Target pointing data
* * * *

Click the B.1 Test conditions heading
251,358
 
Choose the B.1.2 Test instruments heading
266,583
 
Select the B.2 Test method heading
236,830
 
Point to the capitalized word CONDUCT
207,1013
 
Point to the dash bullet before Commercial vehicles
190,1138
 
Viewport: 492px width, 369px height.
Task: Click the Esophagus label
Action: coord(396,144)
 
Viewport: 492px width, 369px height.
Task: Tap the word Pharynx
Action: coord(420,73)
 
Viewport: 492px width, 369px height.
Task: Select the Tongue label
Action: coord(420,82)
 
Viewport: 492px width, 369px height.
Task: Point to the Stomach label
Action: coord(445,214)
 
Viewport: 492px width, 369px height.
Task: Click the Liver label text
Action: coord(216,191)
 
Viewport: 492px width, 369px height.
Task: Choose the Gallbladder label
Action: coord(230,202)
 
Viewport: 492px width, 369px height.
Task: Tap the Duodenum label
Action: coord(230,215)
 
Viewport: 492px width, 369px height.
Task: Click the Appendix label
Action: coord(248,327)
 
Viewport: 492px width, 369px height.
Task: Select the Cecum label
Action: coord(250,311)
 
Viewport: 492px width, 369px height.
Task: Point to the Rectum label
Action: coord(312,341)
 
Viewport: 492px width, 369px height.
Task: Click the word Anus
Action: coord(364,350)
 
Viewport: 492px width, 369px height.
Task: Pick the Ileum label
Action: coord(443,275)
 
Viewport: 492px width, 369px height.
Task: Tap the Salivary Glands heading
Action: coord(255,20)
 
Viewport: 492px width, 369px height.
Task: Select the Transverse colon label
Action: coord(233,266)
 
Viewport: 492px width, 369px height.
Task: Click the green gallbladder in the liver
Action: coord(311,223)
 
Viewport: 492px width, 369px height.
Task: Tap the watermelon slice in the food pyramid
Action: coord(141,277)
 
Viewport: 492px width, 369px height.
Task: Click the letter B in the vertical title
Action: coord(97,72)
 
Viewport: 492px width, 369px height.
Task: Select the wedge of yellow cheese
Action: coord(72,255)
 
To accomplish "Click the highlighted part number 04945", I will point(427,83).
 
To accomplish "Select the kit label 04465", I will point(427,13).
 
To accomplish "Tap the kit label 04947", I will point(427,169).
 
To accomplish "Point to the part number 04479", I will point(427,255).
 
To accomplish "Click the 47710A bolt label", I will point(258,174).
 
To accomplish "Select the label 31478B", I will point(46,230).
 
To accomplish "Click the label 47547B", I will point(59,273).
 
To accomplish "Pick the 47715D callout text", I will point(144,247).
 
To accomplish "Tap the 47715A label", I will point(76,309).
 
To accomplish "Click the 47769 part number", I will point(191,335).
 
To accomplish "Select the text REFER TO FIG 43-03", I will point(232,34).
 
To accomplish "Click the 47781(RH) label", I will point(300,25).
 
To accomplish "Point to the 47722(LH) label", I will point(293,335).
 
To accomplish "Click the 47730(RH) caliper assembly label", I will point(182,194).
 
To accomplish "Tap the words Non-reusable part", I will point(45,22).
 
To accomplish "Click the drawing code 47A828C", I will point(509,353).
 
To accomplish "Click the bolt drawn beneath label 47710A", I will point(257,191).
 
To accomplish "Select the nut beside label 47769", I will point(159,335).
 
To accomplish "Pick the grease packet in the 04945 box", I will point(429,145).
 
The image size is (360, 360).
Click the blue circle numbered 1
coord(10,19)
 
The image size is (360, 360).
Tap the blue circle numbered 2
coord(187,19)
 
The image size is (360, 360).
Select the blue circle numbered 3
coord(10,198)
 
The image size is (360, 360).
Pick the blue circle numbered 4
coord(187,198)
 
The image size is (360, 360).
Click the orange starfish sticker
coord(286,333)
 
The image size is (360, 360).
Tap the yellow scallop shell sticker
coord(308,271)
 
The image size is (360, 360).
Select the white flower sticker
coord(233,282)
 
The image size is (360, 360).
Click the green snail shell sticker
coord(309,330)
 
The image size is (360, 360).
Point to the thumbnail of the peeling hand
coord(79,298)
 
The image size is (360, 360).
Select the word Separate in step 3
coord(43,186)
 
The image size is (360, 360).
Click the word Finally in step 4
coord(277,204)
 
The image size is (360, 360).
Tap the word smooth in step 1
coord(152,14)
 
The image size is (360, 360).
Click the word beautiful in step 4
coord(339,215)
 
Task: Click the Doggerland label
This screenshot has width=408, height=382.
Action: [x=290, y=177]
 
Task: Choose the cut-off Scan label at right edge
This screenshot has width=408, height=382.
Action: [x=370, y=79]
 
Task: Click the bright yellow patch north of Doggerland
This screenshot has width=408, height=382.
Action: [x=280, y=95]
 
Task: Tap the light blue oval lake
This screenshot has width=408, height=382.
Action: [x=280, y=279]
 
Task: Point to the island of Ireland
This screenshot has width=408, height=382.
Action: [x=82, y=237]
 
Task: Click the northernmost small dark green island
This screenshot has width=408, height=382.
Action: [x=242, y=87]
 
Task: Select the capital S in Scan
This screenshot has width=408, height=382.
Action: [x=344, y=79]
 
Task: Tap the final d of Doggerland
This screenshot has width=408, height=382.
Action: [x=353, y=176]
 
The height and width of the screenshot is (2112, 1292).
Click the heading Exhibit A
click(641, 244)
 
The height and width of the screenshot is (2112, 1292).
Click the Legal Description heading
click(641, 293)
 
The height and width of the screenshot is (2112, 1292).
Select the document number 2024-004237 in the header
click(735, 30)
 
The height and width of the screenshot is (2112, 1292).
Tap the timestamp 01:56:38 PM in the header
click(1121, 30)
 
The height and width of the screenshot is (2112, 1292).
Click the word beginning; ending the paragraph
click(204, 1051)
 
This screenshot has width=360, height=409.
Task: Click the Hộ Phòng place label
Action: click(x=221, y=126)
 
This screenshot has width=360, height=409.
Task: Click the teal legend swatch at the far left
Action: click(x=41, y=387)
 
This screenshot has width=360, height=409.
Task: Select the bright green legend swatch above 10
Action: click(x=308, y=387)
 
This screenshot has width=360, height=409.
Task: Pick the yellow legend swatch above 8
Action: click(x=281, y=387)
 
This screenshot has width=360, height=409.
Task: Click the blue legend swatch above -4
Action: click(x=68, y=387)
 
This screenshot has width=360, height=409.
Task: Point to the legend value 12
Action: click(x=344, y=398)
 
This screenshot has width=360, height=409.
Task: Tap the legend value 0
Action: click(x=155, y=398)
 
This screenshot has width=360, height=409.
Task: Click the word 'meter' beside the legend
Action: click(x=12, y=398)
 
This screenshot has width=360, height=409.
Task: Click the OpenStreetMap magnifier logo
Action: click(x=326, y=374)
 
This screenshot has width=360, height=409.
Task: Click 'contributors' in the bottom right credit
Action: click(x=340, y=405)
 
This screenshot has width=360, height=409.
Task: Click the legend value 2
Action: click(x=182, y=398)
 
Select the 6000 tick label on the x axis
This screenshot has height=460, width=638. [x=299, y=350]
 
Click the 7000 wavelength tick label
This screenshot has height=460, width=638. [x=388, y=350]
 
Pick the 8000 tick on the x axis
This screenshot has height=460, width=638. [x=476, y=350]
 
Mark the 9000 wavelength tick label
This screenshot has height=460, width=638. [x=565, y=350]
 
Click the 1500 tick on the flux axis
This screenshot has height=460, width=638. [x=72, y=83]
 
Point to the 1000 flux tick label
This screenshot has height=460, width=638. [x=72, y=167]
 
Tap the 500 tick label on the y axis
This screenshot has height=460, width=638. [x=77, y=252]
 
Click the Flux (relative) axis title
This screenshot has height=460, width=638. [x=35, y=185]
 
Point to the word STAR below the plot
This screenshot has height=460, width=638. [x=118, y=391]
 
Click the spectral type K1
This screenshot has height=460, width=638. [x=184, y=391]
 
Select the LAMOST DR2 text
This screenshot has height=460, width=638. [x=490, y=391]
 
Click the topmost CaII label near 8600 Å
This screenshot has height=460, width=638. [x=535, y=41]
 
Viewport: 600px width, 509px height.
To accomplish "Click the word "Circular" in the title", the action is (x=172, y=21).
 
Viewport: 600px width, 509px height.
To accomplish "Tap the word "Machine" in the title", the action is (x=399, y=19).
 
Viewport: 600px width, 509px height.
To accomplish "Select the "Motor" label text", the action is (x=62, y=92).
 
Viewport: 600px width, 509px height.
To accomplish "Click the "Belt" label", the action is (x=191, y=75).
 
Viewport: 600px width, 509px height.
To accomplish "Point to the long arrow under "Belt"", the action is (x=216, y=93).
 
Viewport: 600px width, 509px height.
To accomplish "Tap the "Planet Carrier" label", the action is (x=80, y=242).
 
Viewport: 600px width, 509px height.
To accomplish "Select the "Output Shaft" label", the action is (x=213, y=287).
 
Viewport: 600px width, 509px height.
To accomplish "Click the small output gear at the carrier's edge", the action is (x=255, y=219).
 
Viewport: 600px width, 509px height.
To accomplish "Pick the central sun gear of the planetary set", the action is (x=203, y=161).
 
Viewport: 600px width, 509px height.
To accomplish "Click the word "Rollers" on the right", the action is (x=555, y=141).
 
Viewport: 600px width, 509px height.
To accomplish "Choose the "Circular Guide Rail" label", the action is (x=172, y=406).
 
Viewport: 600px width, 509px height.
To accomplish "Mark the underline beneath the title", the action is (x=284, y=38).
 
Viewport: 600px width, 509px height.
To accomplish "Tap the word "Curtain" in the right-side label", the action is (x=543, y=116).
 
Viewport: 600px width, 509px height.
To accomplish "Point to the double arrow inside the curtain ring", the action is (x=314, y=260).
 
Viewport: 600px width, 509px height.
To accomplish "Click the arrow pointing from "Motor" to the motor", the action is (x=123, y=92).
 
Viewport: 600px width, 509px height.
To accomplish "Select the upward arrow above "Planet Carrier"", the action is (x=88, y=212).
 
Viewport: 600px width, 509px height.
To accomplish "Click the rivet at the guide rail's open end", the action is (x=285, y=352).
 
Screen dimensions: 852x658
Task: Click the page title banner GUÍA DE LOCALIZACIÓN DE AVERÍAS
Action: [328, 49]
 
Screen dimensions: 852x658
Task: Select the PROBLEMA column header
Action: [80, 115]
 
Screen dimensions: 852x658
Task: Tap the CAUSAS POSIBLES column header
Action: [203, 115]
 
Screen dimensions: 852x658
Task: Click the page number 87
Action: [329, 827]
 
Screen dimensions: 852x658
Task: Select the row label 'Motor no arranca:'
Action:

* * * *

WHAT IS REQUIRED. Please render the lines as a Markdown table with the columns Row and Line, starting at the first line and ending at the line containing "Action: coord(312,341)", both included. Leave out blank lines.

WRITTEN ANSWER.
| Row | Line |
|---|---|
| 1 | Click the B.1 Test conditions heading |
| 2 | 251,358 |
| 3 | Choose the B.1.2 Test instruments heading |
| 4 | 266,583 |
| 5 | Select the B.2 Test method heading |
| 6 | 236,830 |
| 7 | Point to the capitalized word CONDUCT |
| 8 | 207,1013 |
| 9 | Point to the dash bullet before Commercial vehicles |
| 10 | 190,1138 |
| 11 | Viewport: 492px width, 369px height. |
| 12 | Task: Click the Esophagus label |
| 13 | Action: coord(396,144) |
| 14 | Viewport: 492px width, 369px height. |
| 15 | Task: Tap the word Pharynx |
| 16 | Action: coord(420,73) |
| 17 | Viewport: 492px width, 369px height. |
| 18 | Task: Select the Tongue label |
| 19 | Action: coord(420,82) |
| 20 | Viewport: 492px width, 369px height. |
| 21 | Task: Point to the Stomach label |
| 22 | Action: coord(445,214) |
| 23 | Viewport: 492px width, 369px height. |
| 24 | Task: Click the Liver label text |
| 25 | Action: coord(216,191) |
| 26 | Viewport: 492px width, 369px height. |
| 27 | Task: Choose the Gallbladder label |
| 28 | Action: coord(230,202) |
| 29 | Viewport: 492px width, 369px height. |
| 30 | Task: Tap the Duodenum label |
| 31 | Action: coord(230,215) |
| 32 | Viewport: 492px width, 369px height. |
| 33 | Task: Click the Appendix label |
| 34 | Action: coord(248,327) |
| 35 | Viewport: 492px width, 369px height. |
| 36 | Task: Select the Cecum label |
| 37 | Action: coord(250,311) |
| 38 | Viewport: 492px width, 369px height. |
| 39 | Task: Point to the Rectum label |
| 40 | Action: coord(312,341) |